Activity:
Beginning with the line where "You are a computer-use agent." occurs, set down each line of the records through the final one, exactly and without additions.

***** Record excerpts

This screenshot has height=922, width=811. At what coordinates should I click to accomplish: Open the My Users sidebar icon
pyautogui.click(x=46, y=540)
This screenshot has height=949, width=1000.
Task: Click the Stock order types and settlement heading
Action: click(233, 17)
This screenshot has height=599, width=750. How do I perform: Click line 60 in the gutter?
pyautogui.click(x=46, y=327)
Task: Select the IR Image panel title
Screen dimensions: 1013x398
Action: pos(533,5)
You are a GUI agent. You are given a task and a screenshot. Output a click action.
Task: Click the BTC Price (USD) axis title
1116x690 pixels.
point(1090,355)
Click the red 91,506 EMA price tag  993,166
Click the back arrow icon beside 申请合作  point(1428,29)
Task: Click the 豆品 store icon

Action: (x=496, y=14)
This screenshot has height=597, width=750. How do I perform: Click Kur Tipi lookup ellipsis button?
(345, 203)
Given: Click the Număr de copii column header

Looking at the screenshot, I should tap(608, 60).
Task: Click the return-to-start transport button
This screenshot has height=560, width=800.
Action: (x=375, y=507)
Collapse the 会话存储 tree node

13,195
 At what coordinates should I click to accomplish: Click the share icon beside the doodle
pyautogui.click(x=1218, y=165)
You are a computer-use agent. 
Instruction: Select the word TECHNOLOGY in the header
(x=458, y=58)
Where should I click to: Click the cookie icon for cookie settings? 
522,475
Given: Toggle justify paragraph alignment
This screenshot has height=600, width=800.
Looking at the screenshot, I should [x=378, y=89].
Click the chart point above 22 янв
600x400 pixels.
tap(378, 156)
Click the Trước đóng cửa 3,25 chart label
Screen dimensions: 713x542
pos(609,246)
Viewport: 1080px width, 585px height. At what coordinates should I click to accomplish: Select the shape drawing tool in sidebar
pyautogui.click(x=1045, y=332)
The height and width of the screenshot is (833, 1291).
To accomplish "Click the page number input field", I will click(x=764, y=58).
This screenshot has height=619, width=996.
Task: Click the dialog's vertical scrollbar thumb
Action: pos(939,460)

**********

Exercise response:
You are a computer-use agent. 
Instruction: Select the word TECHNOLOGY in the header
(x=458, y=58)
Where should I click to: Click the cookie icon for cookie settings? 
522,475
Given: Toggle justify paragraph alignment
This screenshot has height=600, width=800.
Looking at the screenshot, I should [x=378, y=89].
Click the chart point above 22 янв
600x400 pixels.
tap(378, 156)
Click the Trước đóng cửa 3,25 chart label
Screen dimensions: 713x542
pos(609,246)
Viewport: 1080px width, 585px height. At what coordinates should I click to accomplish: Select the shape drawing tool in sidebar
pyautogui.click(x=1045, y=332)
The height and width of the screenshot is (833, 1291).
To accomplish "Click the page number input field", I will click(x=764, y=58).
This screenshot has height=619, width=996.
Task: Click the dialog's vertical scrollbar thumb
Action: pos(939,460)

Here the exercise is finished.